Woodville's art deco icon welcomes a new era of live music

Woodville's art deco icon welcomes a new era of live music

An upcoming music festival will re-establish the historic Woodville Town Hall as an important home of performance in Adelaide.

The music festival in question, AltFest, is to be headlined by Dallas Frasca and Z-Star Trinity, and will be the first taste of a new live music program (to be released shortly) that will re-energise the Local Heritage Listed Woodville Town Hall, which is owned and operated by the City of Charles Sturt.

“Council’s spent a lot of time and money fixing the hall up,” says Woodville Town Hall’s venue co-ordinator Deanna Howland. “It’s such a focal point of this growing precinct that they want to see it being used, developed, and brought back to life. They want to see it become a performing arts venue while maintaining its community use and accessibility to community groups. We’ve got a lot of different cultural groups who hold their annual new year’s celebrations here, so we want to see that continue but there is so much potential to have more art here.”

Originally opening in 1903 as the then Woodville Council’s chambers and offices, the council took out a £20,000 loan to build the town hall, which was completed in 1927. The council took out the loan on agreement with the owner of Star Theatres, Dan Clifford, that they would lease back the venue to the picture theatre tsar to cover repayments.

Woodville Town Hall in the golden age of town halls

“[Clifford] agreeing to run this venue as a cinema helped pay for it,” Howland says. “It was always mixed use, so they would run a cinema in the main hall with an old projection room up the back. It started as a silent cinema but within three years they added sound with the first talkie. From the start it was used for dances and balls, civic ceremonies and we still use it for citizenship ceremonies and council functions today. It was predominantly used for film/theatre, which continued for many decades as its prime use.”

In 1947, Greater Union Cinemas took it over and ran it as a picture theatre until 1974.

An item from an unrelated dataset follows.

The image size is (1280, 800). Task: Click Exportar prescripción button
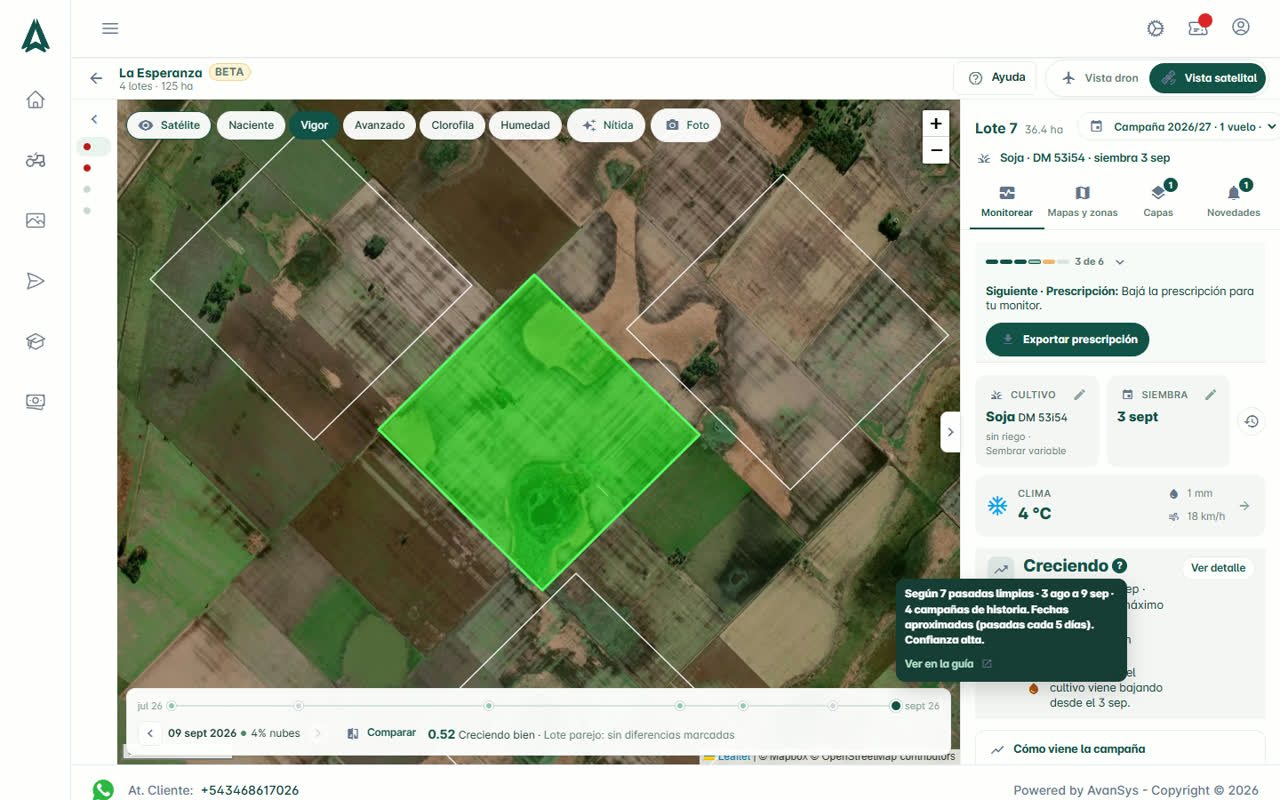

“It’s continued as mixed use for the community since then,” Howland says. “We still have cultural celebrations here, school concerts, fundraisers, weddings and parties. I’m keen that it continues to be known as a venue that is loved, accessible and cherished by the whole community, so really putting a focus and emphasis on being inclusive and providing for a diverse community.”

Woodville Town Hall today (Photo: Andre Castellucci)

The design and feel of the 900-capacity Town Hall reminds one of the Thebarton Theatre, which isn’t surprising, as the two venues were designed by the same architects, Kaberry & Chard. The Sydney architects specialised in designing picture theatres, and aside from the Woodville Town Hall and the Thebarton Theatre, designed the Odeon Norwood, which is now the home of Australian Dance Theatre. Lately, the Town Hall has had some tweaks and upgrades in order to meet the standards of a modern performing arts venue.

“It is Local Heritage Listed, so any upgrades we do have to go through heritage and development to make sure nothing we do vastly detracts from the look and feel of the place,” Howland says. “We don’t want to do that anyway because part of its charm is how beautiful it is. They don’t make them like this anymore.”